● Exercise description
From the line that contains "Task: Click the add row icon in table toolbar" through the line that contains "The height and width of the screenshot is (745, 1010).", output every line of the listing below exactly and leave out all the rest.

● Data to examine

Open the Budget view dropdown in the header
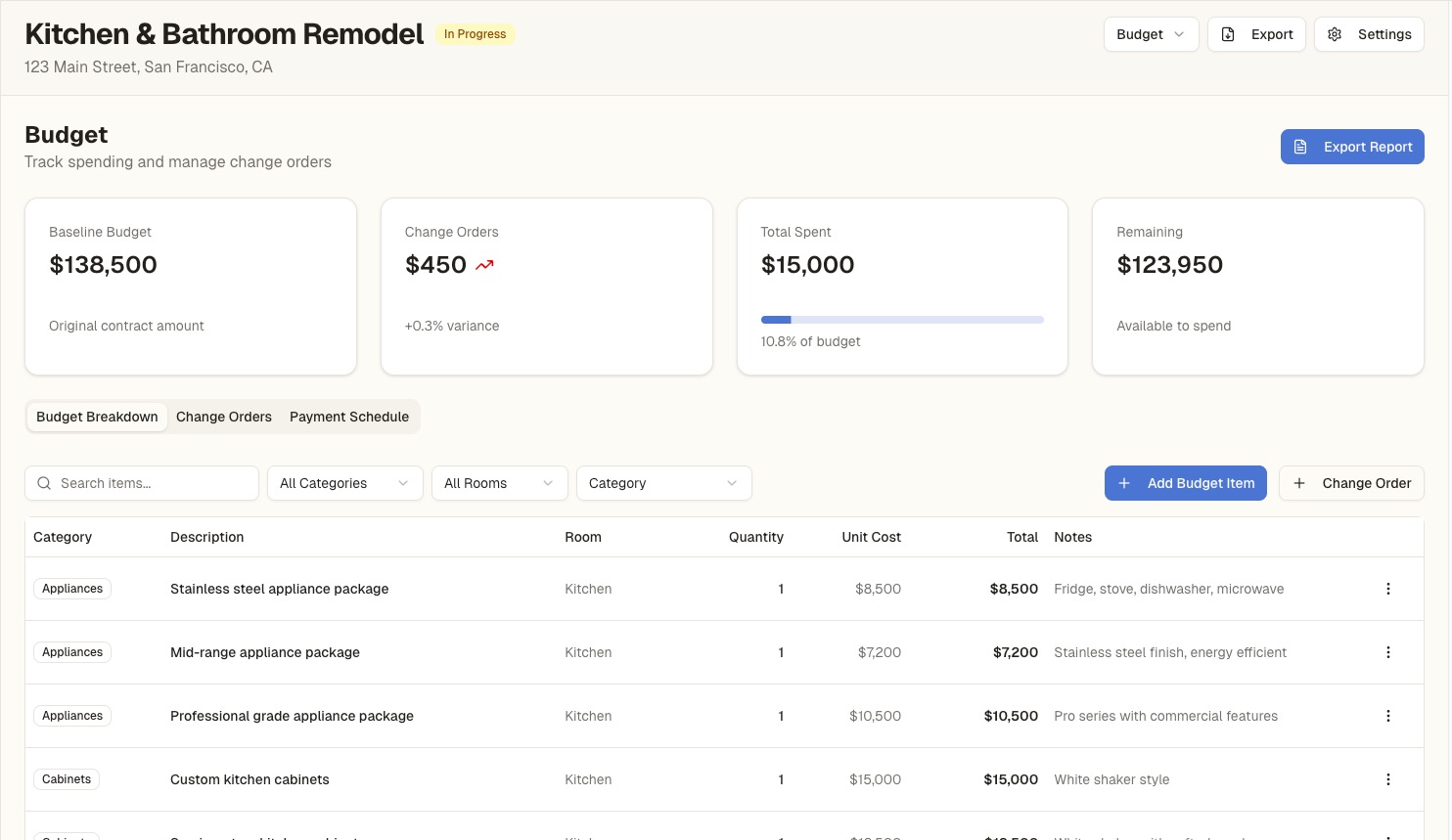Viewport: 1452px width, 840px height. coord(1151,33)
...
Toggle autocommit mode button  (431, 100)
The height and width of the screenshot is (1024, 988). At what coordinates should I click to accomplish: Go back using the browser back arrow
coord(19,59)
* * *
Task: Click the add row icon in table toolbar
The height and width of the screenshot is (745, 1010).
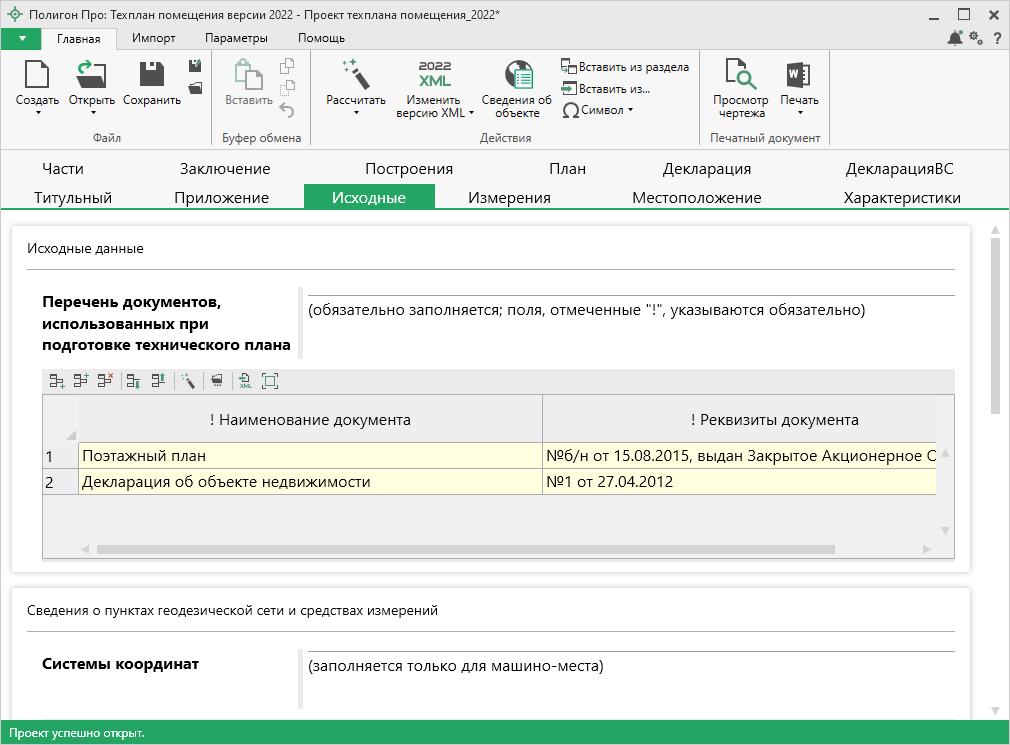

● Written reply
Task: Click the add row icon in table toolbar
The height and width of the screenshot is (745, 1010).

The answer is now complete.